Copying an operating system image to an SD card using Mac OS

https://www.raspberrypi.org/documentation/installation/installing-images/mac.md

Note: The use of the dd tool can overwrite any partition of your machine. If you specify the wrong device in the instructions, you could overwrite your primary Mac OS partition!

Determine SD device

  • Insert the SD card in the slot or connect the SD card reader with the SD card inside.
  • diskutil list

    or

  • From the Apple menu, choose ‘System Report’, then click on ‘More info…’.
  • Click on ‘USB’ (or ‘Card Reader’ if you are using a built-in SD card reader), then search for your SD card in the upper right section of the window. Click on it, then search for the BSD name in the lower right section. It is in the form diskN (for example, disk4). Record this name.
  • using Disk Utility, unmount the partition. Do not eject it.

Copy the image

  • From Terminal, enter:
    sudo dd bs=1m if=path_of_your_image.img of=/dev/rdiskN conv=sync

    Replace N with the number that you noted before.

    This can take more than 15 minutes, depending on the image file size. Check the progress by pressing Ctrl+T.

    If the command reports dd: bs: illegal numeric value, change the block size bs=1m to bs=1M.

    If the command reports dd: /dev/rdisk2: Operation not permitted you need to disable SIP before continuing.

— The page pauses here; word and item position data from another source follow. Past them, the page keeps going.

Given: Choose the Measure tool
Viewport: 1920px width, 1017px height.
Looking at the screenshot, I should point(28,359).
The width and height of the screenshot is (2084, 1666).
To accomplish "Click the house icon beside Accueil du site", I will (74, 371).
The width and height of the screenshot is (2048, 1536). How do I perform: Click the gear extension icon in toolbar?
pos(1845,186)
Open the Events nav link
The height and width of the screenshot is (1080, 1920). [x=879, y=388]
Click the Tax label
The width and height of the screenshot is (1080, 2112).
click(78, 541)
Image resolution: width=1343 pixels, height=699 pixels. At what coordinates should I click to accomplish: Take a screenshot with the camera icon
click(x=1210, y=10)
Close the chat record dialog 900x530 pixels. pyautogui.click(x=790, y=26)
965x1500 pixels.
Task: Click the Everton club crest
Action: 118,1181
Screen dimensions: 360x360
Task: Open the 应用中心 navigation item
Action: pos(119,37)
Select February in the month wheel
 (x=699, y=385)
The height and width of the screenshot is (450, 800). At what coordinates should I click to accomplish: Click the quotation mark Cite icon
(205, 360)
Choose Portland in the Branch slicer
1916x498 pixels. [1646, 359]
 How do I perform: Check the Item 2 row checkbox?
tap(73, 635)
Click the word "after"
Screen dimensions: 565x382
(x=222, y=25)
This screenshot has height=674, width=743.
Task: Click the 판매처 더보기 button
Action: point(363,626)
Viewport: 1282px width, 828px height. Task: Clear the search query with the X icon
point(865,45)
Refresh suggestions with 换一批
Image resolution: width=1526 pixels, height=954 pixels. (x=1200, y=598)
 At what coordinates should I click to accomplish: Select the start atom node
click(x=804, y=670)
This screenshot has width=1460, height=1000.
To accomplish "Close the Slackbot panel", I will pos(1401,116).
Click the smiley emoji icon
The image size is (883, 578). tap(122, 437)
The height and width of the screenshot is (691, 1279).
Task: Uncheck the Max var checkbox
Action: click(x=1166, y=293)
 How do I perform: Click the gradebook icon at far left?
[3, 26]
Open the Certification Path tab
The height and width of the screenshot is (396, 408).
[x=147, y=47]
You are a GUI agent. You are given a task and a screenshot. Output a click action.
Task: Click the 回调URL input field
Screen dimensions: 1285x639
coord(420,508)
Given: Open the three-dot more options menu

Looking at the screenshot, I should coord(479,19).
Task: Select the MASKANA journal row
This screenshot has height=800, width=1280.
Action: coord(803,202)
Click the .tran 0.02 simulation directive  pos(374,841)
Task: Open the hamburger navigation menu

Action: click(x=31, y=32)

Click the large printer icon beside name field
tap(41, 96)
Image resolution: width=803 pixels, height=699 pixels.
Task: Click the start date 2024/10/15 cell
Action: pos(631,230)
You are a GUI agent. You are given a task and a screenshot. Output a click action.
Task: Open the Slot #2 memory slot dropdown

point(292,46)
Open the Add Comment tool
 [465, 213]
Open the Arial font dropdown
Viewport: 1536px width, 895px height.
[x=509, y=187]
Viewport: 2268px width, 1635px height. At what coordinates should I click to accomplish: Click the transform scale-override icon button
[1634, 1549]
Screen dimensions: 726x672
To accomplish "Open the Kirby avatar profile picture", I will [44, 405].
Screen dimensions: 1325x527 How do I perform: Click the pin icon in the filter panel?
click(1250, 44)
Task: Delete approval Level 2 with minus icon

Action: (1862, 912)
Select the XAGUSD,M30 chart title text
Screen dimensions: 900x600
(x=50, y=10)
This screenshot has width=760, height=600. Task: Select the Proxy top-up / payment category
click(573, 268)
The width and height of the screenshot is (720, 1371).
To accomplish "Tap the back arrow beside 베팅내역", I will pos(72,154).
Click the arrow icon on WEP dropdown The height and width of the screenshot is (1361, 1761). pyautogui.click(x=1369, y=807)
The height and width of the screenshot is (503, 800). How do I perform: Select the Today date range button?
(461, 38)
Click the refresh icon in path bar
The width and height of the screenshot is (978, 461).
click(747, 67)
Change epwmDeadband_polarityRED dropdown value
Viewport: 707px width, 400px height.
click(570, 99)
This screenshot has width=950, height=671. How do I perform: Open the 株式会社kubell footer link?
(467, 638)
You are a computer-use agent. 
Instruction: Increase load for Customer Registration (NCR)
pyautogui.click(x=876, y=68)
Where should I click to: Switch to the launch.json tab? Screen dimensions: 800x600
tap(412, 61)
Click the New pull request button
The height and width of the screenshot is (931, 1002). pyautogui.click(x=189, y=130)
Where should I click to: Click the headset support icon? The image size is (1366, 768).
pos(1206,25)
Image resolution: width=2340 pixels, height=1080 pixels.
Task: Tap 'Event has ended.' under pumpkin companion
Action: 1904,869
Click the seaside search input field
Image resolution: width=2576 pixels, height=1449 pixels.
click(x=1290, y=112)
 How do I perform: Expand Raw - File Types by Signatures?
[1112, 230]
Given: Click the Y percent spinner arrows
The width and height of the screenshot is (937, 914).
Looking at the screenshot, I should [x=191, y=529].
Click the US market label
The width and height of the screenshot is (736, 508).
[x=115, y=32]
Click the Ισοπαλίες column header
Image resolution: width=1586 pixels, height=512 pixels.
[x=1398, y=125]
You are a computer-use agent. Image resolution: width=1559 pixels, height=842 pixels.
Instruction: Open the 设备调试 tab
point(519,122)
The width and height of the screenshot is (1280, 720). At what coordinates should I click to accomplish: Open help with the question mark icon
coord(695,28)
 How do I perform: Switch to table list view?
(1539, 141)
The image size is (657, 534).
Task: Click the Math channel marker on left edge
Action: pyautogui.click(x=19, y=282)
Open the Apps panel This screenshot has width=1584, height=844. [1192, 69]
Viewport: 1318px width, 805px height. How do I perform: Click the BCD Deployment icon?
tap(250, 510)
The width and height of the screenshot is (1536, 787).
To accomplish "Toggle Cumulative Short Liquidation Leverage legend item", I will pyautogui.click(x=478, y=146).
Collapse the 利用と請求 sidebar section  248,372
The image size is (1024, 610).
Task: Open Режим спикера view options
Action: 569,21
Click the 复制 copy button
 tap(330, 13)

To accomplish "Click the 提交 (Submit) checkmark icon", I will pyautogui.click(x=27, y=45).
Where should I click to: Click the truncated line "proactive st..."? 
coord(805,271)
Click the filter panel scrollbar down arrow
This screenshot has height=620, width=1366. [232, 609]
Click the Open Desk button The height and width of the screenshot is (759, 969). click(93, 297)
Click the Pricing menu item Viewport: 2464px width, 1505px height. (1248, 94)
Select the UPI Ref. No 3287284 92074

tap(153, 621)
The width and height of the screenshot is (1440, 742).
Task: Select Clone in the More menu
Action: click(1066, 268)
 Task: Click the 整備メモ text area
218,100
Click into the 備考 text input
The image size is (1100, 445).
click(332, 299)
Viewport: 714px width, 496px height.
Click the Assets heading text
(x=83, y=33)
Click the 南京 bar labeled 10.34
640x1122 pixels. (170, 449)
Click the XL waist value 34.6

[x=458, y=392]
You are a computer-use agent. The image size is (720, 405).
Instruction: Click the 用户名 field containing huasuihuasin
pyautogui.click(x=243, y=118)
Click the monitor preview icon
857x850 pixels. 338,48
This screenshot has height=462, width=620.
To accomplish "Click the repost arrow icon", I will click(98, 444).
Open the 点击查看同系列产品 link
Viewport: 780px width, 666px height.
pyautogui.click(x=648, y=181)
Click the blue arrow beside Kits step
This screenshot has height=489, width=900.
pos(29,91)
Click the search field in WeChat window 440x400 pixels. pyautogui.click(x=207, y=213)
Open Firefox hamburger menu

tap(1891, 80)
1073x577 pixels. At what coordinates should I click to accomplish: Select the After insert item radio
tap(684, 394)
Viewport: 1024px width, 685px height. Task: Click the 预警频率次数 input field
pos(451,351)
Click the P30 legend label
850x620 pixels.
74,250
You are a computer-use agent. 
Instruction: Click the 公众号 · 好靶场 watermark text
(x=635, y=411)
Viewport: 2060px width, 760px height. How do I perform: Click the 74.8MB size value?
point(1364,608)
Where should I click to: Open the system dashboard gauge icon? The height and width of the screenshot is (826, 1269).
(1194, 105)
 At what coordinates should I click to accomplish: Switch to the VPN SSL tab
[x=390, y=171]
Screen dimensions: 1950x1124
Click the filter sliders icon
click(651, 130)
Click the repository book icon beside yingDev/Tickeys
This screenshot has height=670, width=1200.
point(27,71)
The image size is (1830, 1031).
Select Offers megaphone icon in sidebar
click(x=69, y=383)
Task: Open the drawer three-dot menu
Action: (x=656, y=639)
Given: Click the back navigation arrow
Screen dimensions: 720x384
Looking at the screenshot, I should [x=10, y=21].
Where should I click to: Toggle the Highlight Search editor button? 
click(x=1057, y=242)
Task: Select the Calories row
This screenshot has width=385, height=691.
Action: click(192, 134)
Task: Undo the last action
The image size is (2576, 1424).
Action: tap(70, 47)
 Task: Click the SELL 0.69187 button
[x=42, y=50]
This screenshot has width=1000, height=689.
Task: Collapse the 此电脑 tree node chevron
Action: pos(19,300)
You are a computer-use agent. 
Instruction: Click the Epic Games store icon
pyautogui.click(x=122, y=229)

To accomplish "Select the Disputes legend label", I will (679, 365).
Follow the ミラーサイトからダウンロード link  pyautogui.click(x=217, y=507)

    If the command reports the error dd: /dev/rdisk3: Permission denied, the partition table of the SD card is being protected against being overwritten by Mac OS. Erase the SD card’s partition table using this command:

    sudo diskutil partitionDisk /dev/diskN 1 MBR "Free Space" "%noformat%" 100%

    That command will also set the permissions on the device to allow writing. Now issue the dd command again.